- [Stored data]:
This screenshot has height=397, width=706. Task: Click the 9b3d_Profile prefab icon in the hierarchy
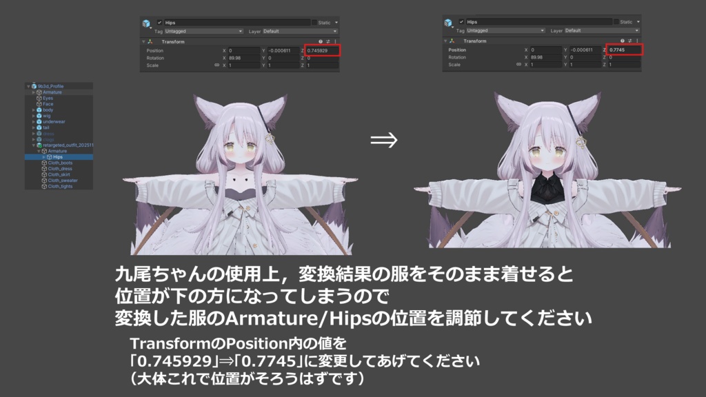pyautogui.click(x=32, y=86)
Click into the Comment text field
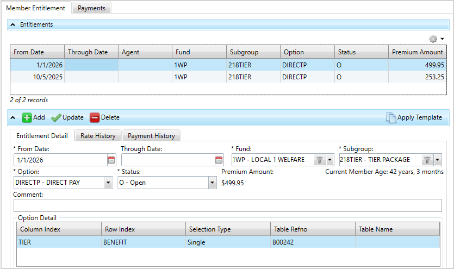Screen dimensions: 454x269 (x=227, y=205)
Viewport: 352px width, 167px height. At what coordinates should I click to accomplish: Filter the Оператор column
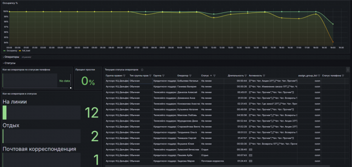point(190,76)
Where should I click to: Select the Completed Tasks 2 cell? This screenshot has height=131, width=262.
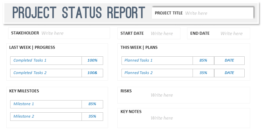coord(46,73)
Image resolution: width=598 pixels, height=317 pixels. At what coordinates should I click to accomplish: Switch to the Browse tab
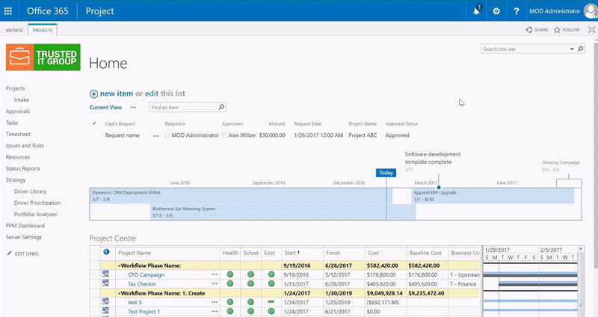click(14, 30)
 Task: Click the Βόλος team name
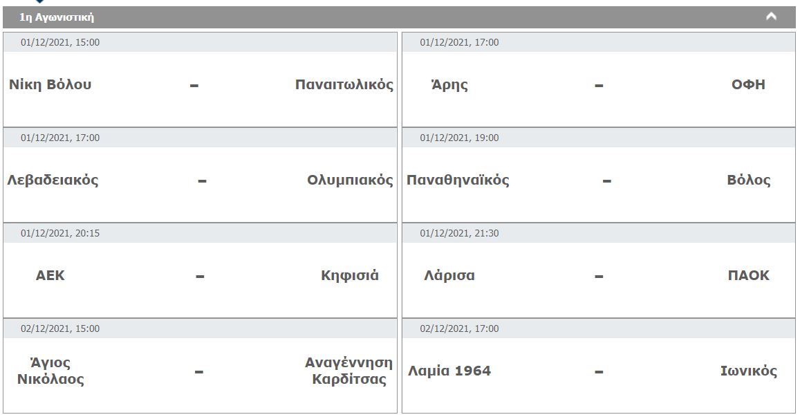(748, 180)
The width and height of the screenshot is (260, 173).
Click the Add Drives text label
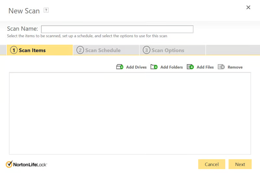click(136, 67)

- [About this exercise]:
An exact copy of all the lines above is required, with the pictures removed.

- [Exercise solution]:
This screenshot has height=397, width=706. Task: Click the 9b3d_Profile prefab icon in the hierarchy
pyautogui.click(x=32, y=86)
Click into the Comment text field
Screen dimensions: 454x269 (x=227, y=205)
Viewport: 352px width, 167px height. At what coordinates should I click to accomplish: Filter the Оператор column
point(190,76)
Where should I click to: Select the Completed Tasks 2 cell? This screenshot has height=131, width=262.
coord(46,73)
Image resolution: width=598 pixels, height=317 pixels. At what coordinates should I click to accomplish: Switch to the Browse tab
click(14, 30)
 Task: Click the Βόλος team name
(748, 180)
The width and height of the screenshot is (260, 173).
Click the Add Drives text label
click(136, 67)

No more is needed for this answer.